** MATERIALS PROVIDED follows **

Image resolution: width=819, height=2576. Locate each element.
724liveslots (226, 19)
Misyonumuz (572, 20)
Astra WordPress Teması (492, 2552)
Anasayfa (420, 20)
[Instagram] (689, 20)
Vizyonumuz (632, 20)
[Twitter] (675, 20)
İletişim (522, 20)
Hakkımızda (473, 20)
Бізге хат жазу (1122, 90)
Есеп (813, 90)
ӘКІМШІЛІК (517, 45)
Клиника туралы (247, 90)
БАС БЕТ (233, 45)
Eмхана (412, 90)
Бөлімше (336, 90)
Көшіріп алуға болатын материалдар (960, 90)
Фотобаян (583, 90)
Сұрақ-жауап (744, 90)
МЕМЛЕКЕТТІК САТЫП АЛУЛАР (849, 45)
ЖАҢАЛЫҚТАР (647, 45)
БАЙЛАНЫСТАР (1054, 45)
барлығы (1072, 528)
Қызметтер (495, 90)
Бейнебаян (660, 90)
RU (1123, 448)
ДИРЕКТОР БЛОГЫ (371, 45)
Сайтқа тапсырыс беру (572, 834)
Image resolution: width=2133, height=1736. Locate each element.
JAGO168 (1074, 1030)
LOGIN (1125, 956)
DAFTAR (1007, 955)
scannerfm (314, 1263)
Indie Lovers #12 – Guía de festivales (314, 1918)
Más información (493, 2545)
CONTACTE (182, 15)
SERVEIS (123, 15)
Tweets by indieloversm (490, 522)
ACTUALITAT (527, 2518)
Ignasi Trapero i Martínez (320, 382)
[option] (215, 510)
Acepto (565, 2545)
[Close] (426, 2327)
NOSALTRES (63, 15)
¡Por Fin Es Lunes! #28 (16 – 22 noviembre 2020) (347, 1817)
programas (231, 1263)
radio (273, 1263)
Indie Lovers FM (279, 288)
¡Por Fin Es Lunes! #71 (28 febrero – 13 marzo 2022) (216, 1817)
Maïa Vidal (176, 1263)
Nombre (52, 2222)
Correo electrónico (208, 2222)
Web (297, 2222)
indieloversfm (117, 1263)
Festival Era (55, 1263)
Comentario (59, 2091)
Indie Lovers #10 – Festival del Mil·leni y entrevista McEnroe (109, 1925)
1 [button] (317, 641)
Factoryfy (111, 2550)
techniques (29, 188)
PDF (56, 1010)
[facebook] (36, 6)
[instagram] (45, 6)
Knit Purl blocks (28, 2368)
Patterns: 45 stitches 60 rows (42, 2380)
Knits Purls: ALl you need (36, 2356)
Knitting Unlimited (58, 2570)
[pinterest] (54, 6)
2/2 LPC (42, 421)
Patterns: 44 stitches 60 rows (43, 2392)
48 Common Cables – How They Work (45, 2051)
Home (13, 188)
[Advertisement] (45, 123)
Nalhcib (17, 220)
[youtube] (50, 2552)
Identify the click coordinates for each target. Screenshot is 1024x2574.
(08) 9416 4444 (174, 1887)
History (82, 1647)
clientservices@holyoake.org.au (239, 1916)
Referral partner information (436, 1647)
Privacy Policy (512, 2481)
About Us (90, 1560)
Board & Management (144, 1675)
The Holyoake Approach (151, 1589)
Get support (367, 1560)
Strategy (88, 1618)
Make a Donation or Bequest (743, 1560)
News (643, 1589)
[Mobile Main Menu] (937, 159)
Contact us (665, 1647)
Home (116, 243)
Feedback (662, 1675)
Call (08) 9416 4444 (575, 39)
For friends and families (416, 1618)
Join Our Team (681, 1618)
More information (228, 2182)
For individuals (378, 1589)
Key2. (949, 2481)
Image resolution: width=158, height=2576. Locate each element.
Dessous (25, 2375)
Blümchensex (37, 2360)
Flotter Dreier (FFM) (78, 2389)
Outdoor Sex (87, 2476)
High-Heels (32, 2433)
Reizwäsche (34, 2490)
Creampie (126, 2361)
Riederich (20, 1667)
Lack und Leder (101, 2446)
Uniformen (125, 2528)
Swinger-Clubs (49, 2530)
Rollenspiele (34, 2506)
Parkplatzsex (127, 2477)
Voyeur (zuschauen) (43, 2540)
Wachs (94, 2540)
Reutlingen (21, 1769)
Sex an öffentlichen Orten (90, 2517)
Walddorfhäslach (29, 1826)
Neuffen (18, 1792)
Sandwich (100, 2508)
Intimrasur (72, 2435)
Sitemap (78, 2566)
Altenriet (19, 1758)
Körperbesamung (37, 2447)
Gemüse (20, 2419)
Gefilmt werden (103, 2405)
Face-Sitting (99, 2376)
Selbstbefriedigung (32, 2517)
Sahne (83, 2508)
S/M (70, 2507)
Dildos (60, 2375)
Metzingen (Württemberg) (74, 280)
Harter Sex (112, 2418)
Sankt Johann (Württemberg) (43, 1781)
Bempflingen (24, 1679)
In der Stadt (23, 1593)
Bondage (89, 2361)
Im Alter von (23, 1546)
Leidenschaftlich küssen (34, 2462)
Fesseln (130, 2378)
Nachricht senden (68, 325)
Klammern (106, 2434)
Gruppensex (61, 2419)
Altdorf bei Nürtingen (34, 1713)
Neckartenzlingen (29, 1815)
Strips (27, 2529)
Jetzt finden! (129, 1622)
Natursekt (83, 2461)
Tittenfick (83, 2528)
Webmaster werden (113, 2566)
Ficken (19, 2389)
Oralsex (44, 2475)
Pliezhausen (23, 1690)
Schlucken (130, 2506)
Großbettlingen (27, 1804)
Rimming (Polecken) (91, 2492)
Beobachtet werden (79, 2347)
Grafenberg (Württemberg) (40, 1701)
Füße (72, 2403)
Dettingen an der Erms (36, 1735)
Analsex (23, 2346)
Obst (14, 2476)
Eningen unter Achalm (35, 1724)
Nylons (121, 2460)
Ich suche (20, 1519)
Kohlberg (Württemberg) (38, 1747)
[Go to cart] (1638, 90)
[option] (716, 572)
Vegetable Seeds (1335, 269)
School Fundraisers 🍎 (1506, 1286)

** End of MATERIALS PROVIDED **

◆ WORK REQUIRED ◆
Give the number of lines in the listing above that hold the string "resolution", with nothing else.

◆ RESPONSE TO THIS EXERCISE ◆
3